**EXERCISE DIRECTIONS:** If a line in the data below contains "Task", copy it.

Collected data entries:
════

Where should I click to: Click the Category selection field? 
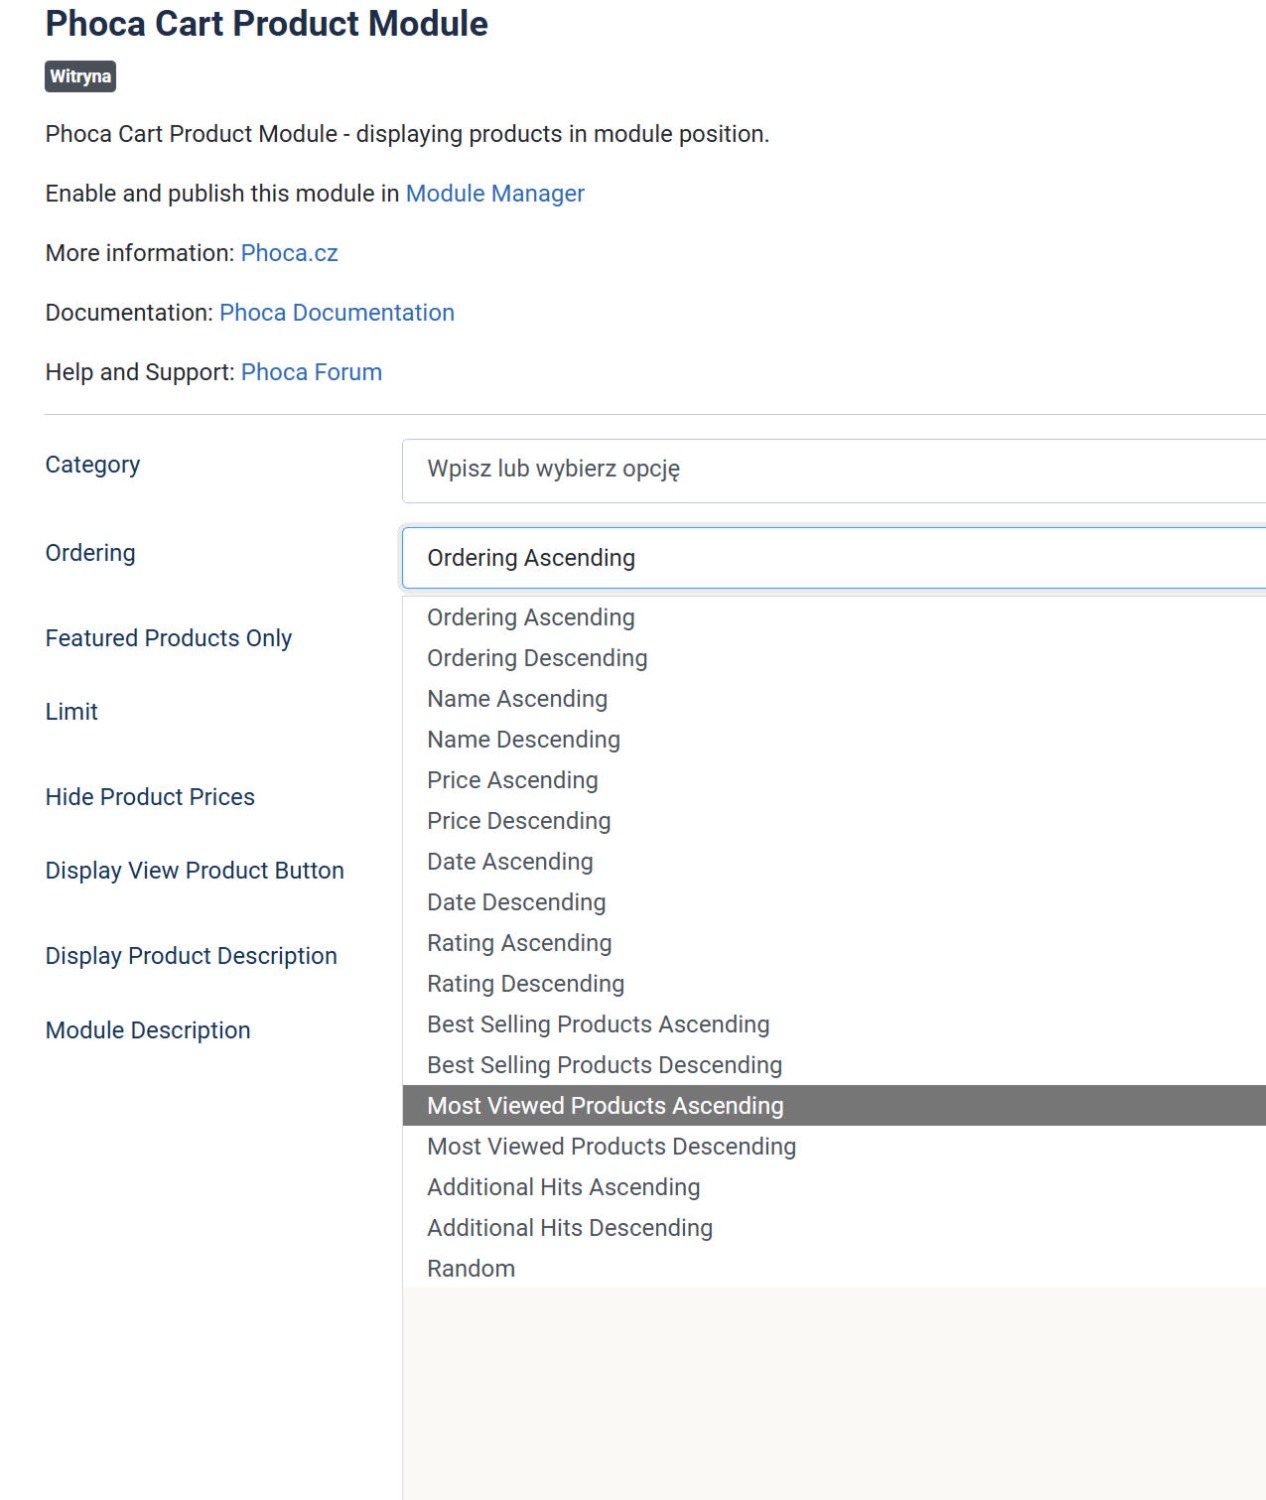tap(832, 469)
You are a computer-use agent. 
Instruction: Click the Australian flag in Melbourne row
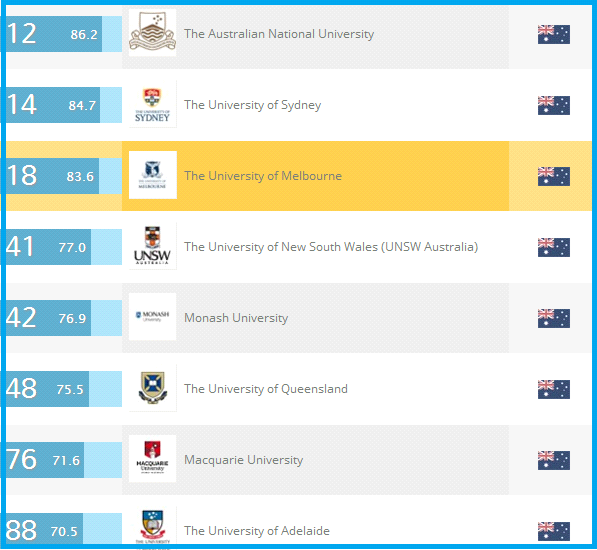(x=554, y=176)
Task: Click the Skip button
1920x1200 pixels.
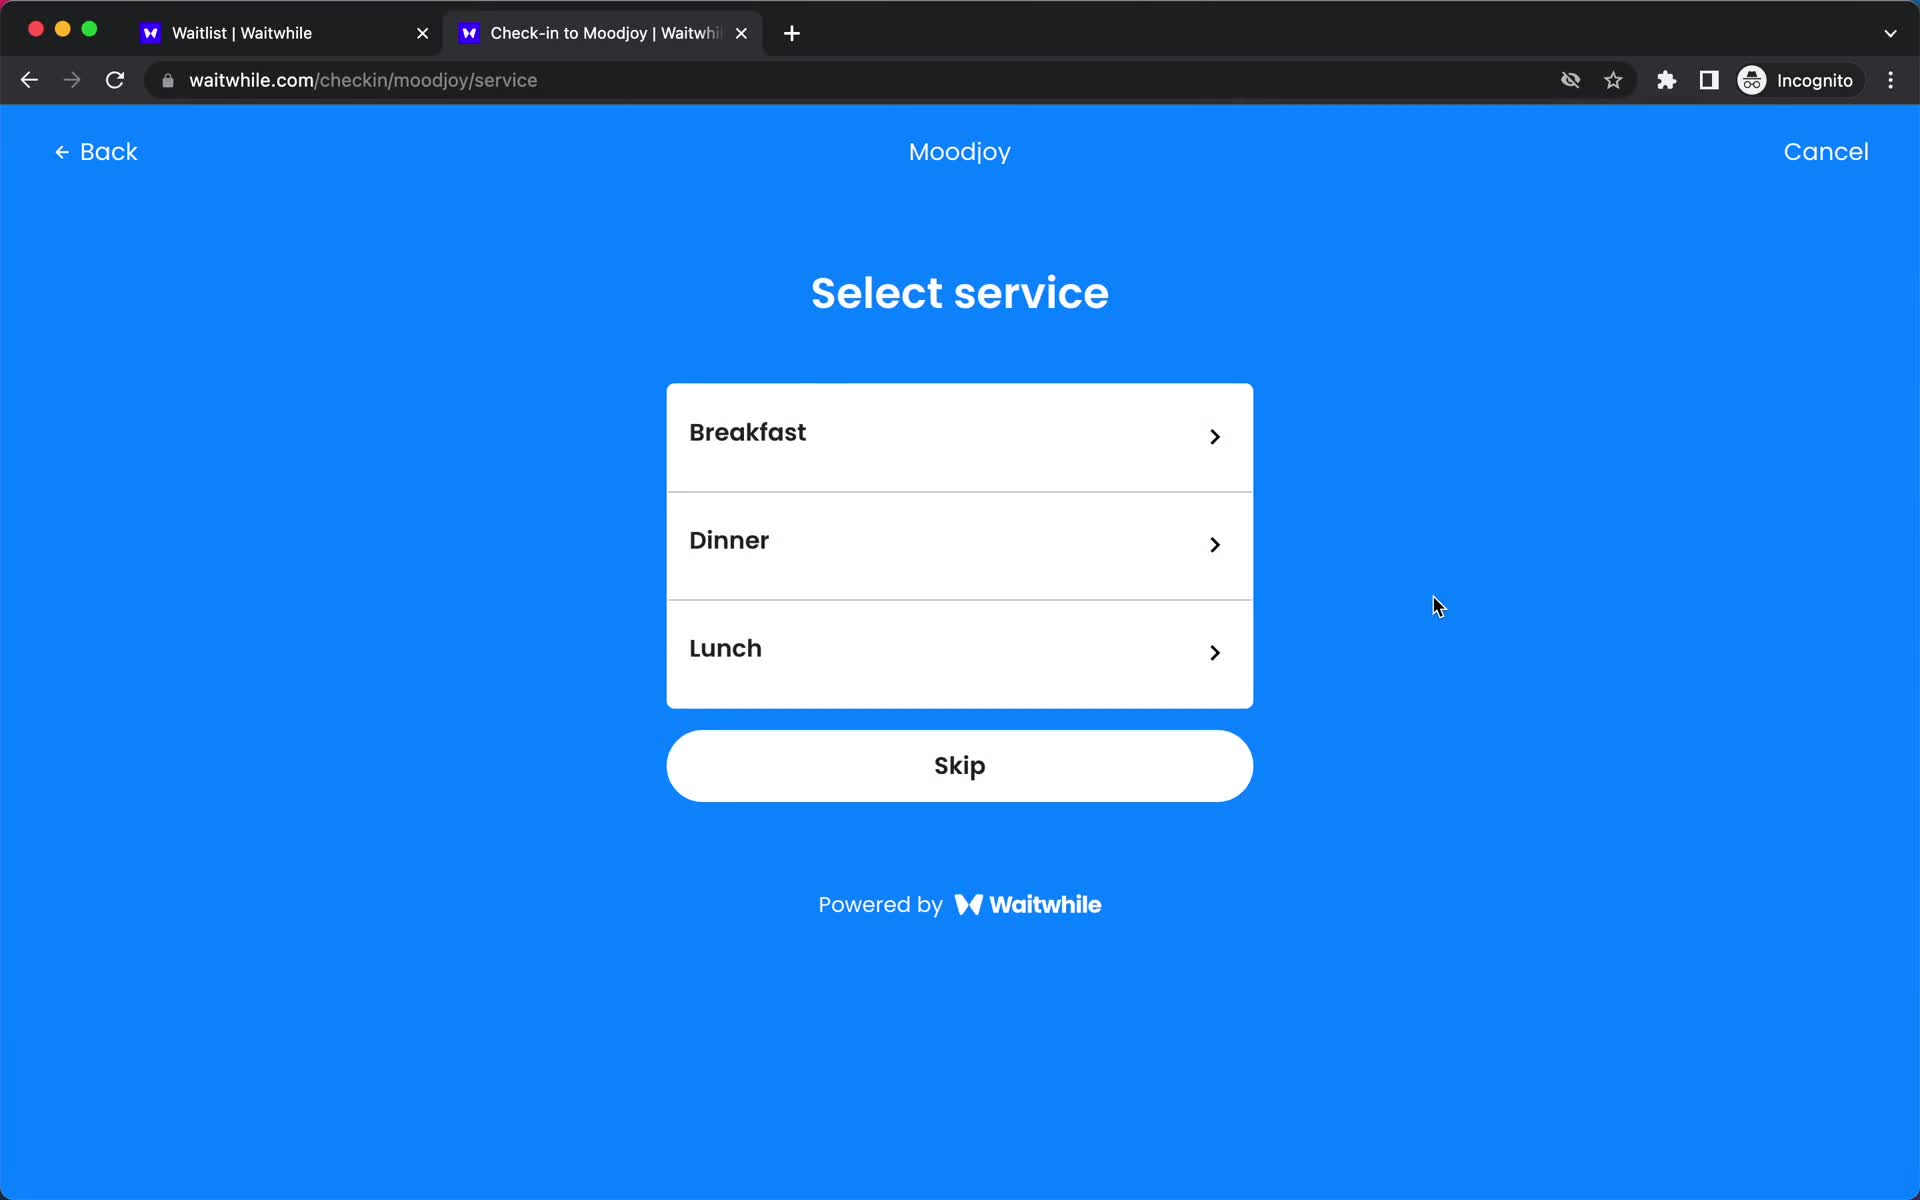Action: pyautogui.click(x=959, y=765)
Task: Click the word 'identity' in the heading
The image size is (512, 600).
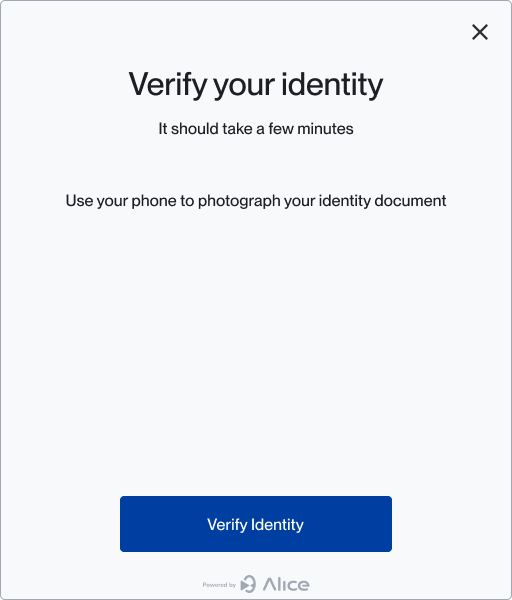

════

**ANSWER BELOW:**
Task: Click the Skip button
Task: Click the word 'identity' in the heading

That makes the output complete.